In a previous blog post, we introduced exactly-once semantics for Apache Kafka®. That post covered the various message delivery semantics, introduced the idempotent producer, transactions, and the exactly-once processing semantics for Kafka Streams. We will now pick up from where we left off and dive deeper into transactions in Apache Kafka. The goal of the document is to familiarize the reader with the main concepts needed to use the transaction API in Apache Kafka effectively.
We will discuss the primary use case the transaction API was designed for, Kafka’s transactional semantics, the details of the transaction API for the Java client, interesting aspects of the implementation, and finally, the important considerations to make when using the API.
This blog post isn’t intended to be a tutorial on the specifics of using transactions, and nor will we dive deep into the design nitty gritties. Instead, we will link to the JavaDocs or design docs where appropriate for readers who wish to go deeper.
We expect the reader to be familiar with basic Kafka concepts like topics, partitions, log offsets, and the roles of brokers and clients in a Kafka-based application. Familiarity with the Kafka clients for Java will also help.

- **The tasks**
- A) In the Kafka transactions text, for which client are the details of the transaction API discussed?
- B) Copy the Kafka transactions text from "We will discuss" to "to go deeper.", renaming "JavaDocs" to "Javadoc pages" throughout that part.

- **Provided information**
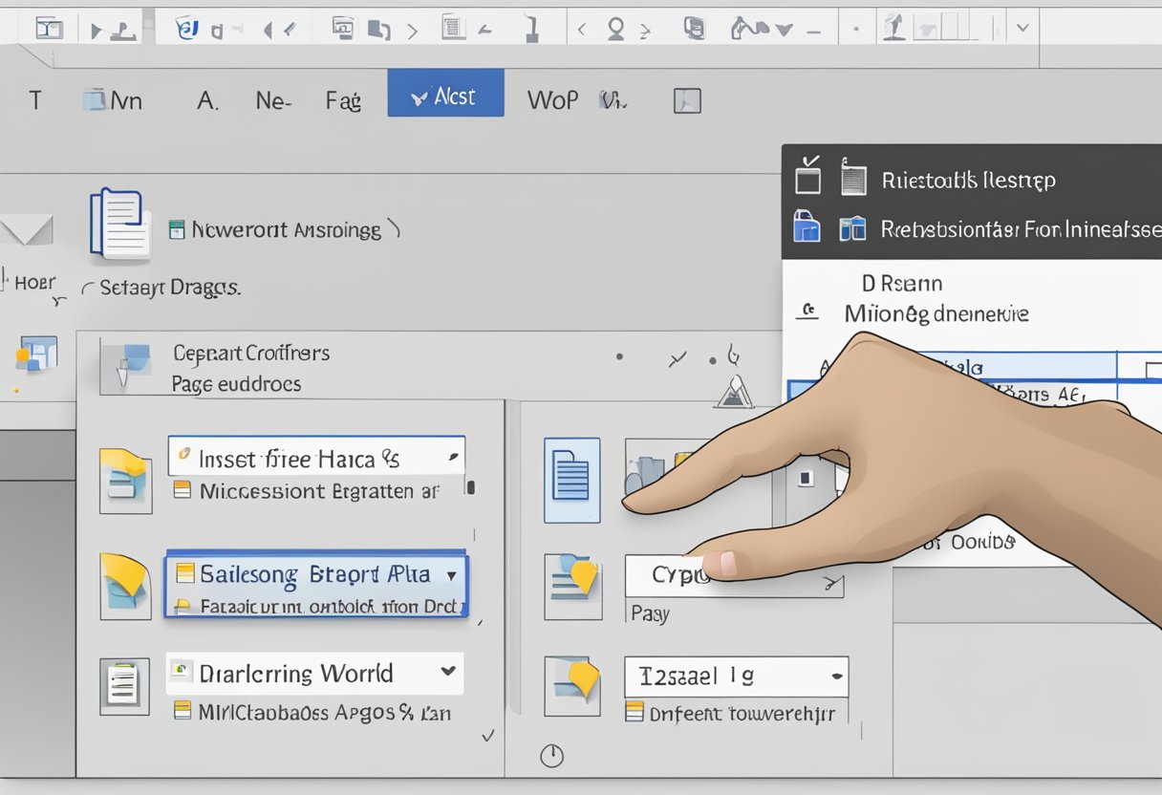The image size is (1162, 795).
Task: Click the yellow folder icon beside Insset firee Haica
Action: point(125,481)
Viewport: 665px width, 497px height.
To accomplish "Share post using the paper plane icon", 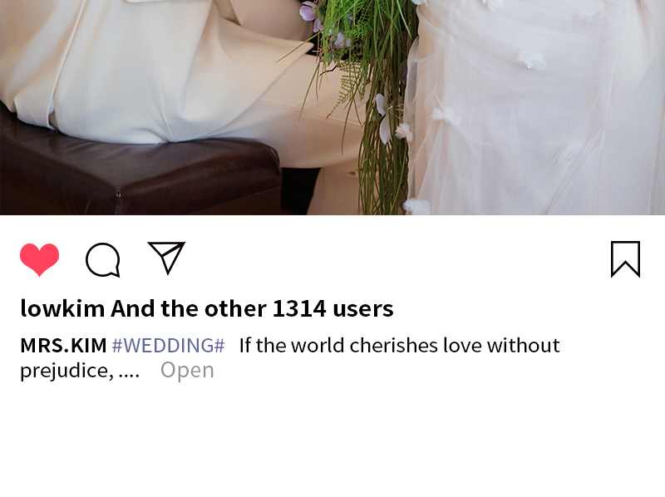I will pos(166,258).
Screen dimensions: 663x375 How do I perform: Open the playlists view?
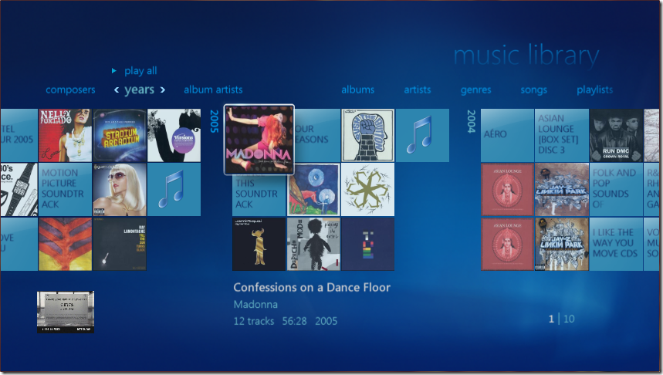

- **Solutions below**
- A) The Java client.

- B)
We will discuss the primary use case the transaction API was designed for, Kafka’s transactional semantics, the details of the transaction API for the Java client, interesting aspects of the implementation, and finally, the important considerations to make when using the API.
This blog post isn’t intended to be a tutorial on the specifics of using transactions, and nor will we dive deep into the design nitty gritties. Instead, we will link to the Javadoc pages or design docs where appropriate for readers who wish to go deeper.